Когда ты был маленьким, мы уже говорили с тобой, ты любил играть сидя перед зеркалом и рассказывая мне всё о своих игрушках. Как-то во время одной игры в комнату зашла твоя бабушка и случайно увидела, как ты говоришь с зеркалом. Она испугалась за тебя и решила убедить, что меня не существует. Твоя бабушка посадила тебя на колени и начала расспрашивать тебя, что именно ты видишь в зеркале, и конечно же, ты ей всё выдал на чистоту. Она же убеждала тебя в том, что чудовищ не существует, что это лишь человеческие фантазии играют с людьми, подобно тому, как вы видите сны, которые переходят в реальность, и когда ты перестанешь верить в то, что видишь, оно исчезнет. И она была права. Я исчез, когда ты прекратил со мной играть, потому что потерял доверие ко мне. А если человек усомнится в том, что видит пред собой, он теряет право лицезреть это.
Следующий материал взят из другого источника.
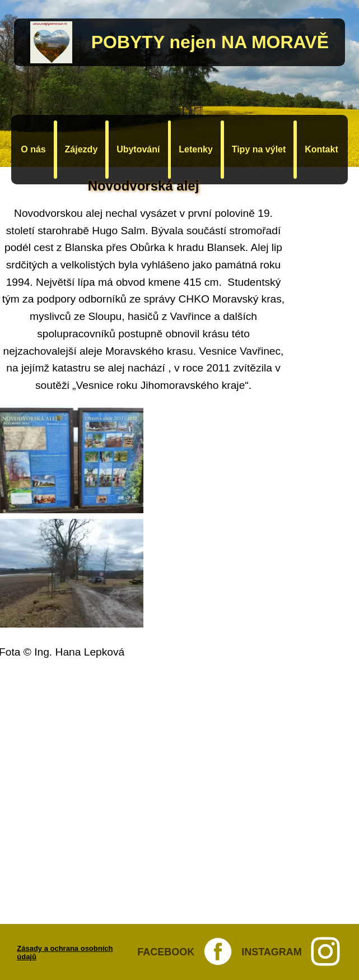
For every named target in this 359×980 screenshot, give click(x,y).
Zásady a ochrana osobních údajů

— Значит, я видел тебя, будучи ребёнком? Но я совсем ничего не помню, — голова раскалывалась от мыслей, я пытался найти воспоминание, которое казалось и не существовало никогда, но почему-то я верил словам Тераса.
— Так что же ты за отражение?
— Отражение страха, боли, тёмных и пугающих мыслей, который каждый скрывает в себе. Я отражаю то, что находится в глубинах человека, чего он боится увидеть в себе и уж тем более показать другим. Именно поэтому каждый способен увидеть лишь своё чудовище, и никто кроме него не может лицезреть истинное отражение человека.
— Значит, отражение есть у каждого?
— И да, и нет. Оно появляется лишь тогда, когда человек истинно нуждается в нём, чтобы найти свои ответы. Но не задавая правильных вопросов, не получишь нужные ответы.
— Тогда почему ты ответил мне?
— Стало скучно, решил поговорить с тобой.
Я замолчал на несколько минут, в комнате нависла тишина, прерываемая лишь звуками веток, бьющихся об окна из-за сильного дождя.
— Почему я видел тебя в детстве?
— Вот, наконец, ты начинаешь задавать верные вопросы, — в голосе Тераса звучало нескрываемое удовольствие от победы. — Ты рассказывал мне свои сны, а я старался тебе помочь, натолкнуть на мысль, но, увы, ты меня не услышал. Я не мог, да и не хотел, сказать напрямую, ведь есть вещи, которые ты должен познать сам. И если есть нечто важное, что ты забыл в детстве, благодаря чему смог увидеть меня, будучи ребёнком, то сейчас пришло время вспомнить это.
— Я не особо понимаю, о чём ты говоришь. Ты мне помогал? Но как? Ты всё время молчал и смотрел на меня, единственное, что изменилось в твоем поведении за всё время, это то, как ты несколько раз обхватывал мою голову, становясь огромным чёрным скоплением дыма, напоминающее тучу пред грозой.